## 作業内容
1. 操縦安定性能改良方法の本文のうち、「ところが、ダンパーの初動域で」を含む語句で始まり「地を損なってしまう虞がある。」で終わる部分を、「オイルシール」を「シール部材」に入れ替えて書き直してください。
2. 操縦安定性能改良方法の本文を、示されている最後の文の後から書き継いでください。

## ページ抜粋
══════
説明

操縦安定性能改良方法

【課題】車両のサスペンションを構成するダンパーの動作速度が微低速であっても、ダンパーを滑らかに動作させて、車両の操縦安定性能を改良する操縦安定性能改良方法を提供する。
【解決手段】車両に装着されるダンパーのフリクションを変化させて車両の操縦安定性能を改良する操縦安定性能改良方法であって、ダンパーと電気的に導通する車両の一部に設けられる電気ノイズ印加手段によりダンパーに電気ノイズを印加して操縦安定性能を改良する。

【発明の詳細な説明】
【技術分野】
【0001】
本発明は、車両の操縦安定性能改良方法に関し、特に、車両の備えるダンパーのフリクションを変化させることで車両の操縦安定性能を改良する方法に関する。
【背景技術】
【0002】
従来、車両のサスペンションは、車体を支持するスプリングと、スプリングによる振動を減衰させるためのダンパーとを組み合わせた構造が知られている。ダンパーは、作動流体としてのオイルが封入されたシリンダと、シリンダ内を移動するピストンと、ピストンに取り付けられたダンパーロッドと、シリンダ内に封入されたオイルの漏れを防止するためにシリンダとダンパーロッドの間をシールするオイルシールとにより構成されている。
ところが、ダンパーの初動域では、ダンパーロッドにある程度の力が作用しないと動作しにくいことが知られている。
特に、ダンパーの動作速度が微低速の場合、ダンパーのオイルシールとダンパーロッドとが摺動するためには、摩擦力の大きい静摩擦から摩擦力の小さい動摩擦へ移行する必要があり、大きな力を必要とする。即ち、ダンパーロッドに大きな力が作用することによってオイルシールと摺動するため、ダンパーロッドがオイルシールに対して滑らかに摺動するまでは、車両の操縦安定性能や乗り心地を損なってしまう虞がある。
このような問題を解決するため、特許文献には、オイルシールとダンパーロッドとの関係において、ダンパーロッドに対するオイルシールの締め付けを可能とする高分子アクチュエータを設け、高分子アクチュエータの作動によってオイルシールによるダンパーロッドの締め付け力を制御し、オイルシールとダンパーロッドとの間の摩擦特性をダンパーロッドの動作速度に応じて可変とし、操縦安定性能及び乗り心地を改良するダンパー装置が開示されている。
══════
## 抜粋データ
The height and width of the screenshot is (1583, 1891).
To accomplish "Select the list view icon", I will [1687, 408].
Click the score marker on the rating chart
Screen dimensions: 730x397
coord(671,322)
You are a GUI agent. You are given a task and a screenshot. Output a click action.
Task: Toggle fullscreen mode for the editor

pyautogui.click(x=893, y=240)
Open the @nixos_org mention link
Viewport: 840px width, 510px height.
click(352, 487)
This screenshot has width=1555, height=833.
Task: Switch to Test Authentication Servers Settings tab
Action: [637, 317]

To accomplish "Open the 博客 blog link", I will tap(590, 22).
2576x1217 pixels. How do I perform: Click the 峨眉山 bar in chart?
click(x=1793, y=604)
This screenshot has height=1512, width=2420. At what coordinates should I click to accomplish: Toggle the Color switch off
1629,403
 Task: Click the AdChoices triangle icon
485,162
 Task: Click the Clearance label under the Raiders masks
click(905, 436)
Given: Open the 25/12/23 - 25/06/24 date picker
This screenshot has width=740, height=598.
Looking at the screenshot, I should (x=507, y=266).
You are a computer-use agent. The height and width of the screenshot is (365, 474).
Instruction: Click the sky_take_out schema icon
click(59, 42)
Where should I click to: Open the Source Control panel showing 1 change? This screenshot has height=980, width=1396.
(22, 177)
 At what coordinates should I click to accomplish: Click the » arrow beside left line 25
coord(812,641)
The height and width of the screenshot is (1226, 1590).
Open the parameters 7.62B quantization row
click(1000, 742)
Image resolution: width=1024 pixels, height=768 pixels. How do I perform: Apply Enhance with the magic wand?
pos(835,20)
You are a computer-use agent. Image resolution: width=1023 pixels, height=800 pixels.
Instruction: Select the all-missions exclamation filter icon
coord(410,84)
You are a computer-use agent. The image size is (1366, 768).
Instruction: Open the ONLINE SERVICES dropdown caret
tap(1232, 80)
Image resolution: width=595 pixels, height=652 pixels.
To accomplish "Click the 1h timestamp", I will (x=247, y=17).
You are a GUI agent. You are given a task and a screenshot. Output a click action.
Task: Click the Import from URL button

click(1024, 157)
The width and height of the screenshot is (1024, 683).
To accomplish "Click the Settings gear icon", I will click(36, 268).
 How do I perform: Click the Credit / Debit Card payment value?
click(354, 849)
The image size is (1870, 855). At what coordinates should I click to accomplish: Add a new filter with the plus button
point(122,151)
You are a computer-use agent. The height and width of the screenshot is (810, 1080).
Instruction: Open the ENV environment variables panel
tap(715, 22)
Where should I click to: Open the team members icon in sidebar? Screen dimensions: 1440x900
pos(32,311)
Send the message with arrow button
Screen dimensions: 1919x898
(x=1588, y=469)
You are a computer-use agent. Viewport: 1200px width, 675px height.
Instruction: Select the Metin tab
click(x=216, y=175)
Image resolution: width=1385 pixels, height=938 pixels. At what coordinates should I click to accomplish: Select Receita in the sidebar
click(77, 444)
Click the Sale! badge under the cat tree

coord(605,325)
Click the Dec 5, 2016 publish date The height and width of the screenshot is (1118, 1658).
══════
## 最終回答
1.
ところが、ダンパーの初動域では、ダンパーロッドにある程度の力が作用しないと動作しにくいことが知られている。
特に、ダンパーの動作速度が微低速の場合、ダンパーのシール部材とダンパーロッドとが摺動するためには、摩擦力の大きい静摩擦から摩擦力の小さい動摩擦へ移行する必要があり、大きな力を必要とする。即ち、ダンパーロッドに大きな力が作用することによってシール部材と摺動するため、ダンパーロッドがシール部材に対して滑らかに摺動するまでは、車両の操縦安定性能や乗り心地を損なってしまう虞がある。

2.
【0003】
また、特許文献のダンパー装置によれば、オイルシールとダンパーロッドとの間の摩擦力を力学的に制御することによって、微低速域からのダンパーの動作性能を向上させているが、オイルシール自体の構造が複雑化するため、高分子アクチュエータや高分子アクチュエータを制御する制御装置に故障が生じた場合、車両の操縦性に影響を及ぼし、操縦安定性能や乗り心地を悪化させる要因となってしまう虞がある。
【先行技術文献】
【特許文献】
【0004】
【特許文献1】特開2009−168047号公報
【発明の概要】
【発明が解決しようとする課題】
【0005】
本発明は、上記課題を解決するため、車両のサスペンションを構成するダンパーの動作速度が微低速であっても、ダンパーを滑らかに動作させて、車両の操縦安定性能を改良する方法を提供することを目的とする。
【課題を解決するための手段】
【0006】
前記課題を解決するための方法として、車両に装着されるダンパーのフリクションを変化させて車両の操縦安定性能を改良する方法であって、ダンパーと電気的に導通する車両の一部に設けられる電気ノイズ印加手段によりダンパーに電気ノイズを印加するようにした。
本方法によれば、シリンダとダンパーロッドとの間に電気ノイズを印加することにより、シリンダとダンパーロッドとの間に介在するオイルシールに対して摺動するダンパーロッドの摩擦を軽減して、シリンダに対するピストンの動作速度が微低速であってもダンパーを滑らかに動作させてタイヤの操縦安定性能を改良することができる。
また、他の方法として、電気ノイズをダンパーのシリンダとシリンダ内を移動するピストンに取り付けられたダンパーロッドとの間に印加するようにした。
本方法によれば、ダンパーのシリンダとダンパーロッドとの間に電気ノイズを印加することで、ダンパーロッドと摺動するオイルシールとの摩擦を軽減し、シリンダに対するピストンの動作速度が微低速のときでもダンパーを滑らかに動作させてタイヤの操縦安定性能を改良することができる。
また、他の方法として、電気ノイズ印加手段により印加される電気ノイズの回数を印加回数計数手段により計数するようにした。
本方法によれば、ダンパーのフリクションは、操縦安定性能を可変する電気ノイズ印加手段から印加される電気ノイズの印加回数によって変化するため、印加回数計数手段により印加回数を計数することにより、ダンパーのフリクションの状態を確認することができ、ドライバーの好みに応じて選択することができるようになる。なお、ダンパーのフリクションは、印加回数が奇数回か偶数回かによって変化する。
また、他の方法として、印加回数計数手段は、車両のエンジンの起動を検知したときに計数した印加回数をゼロにリセットするようにした。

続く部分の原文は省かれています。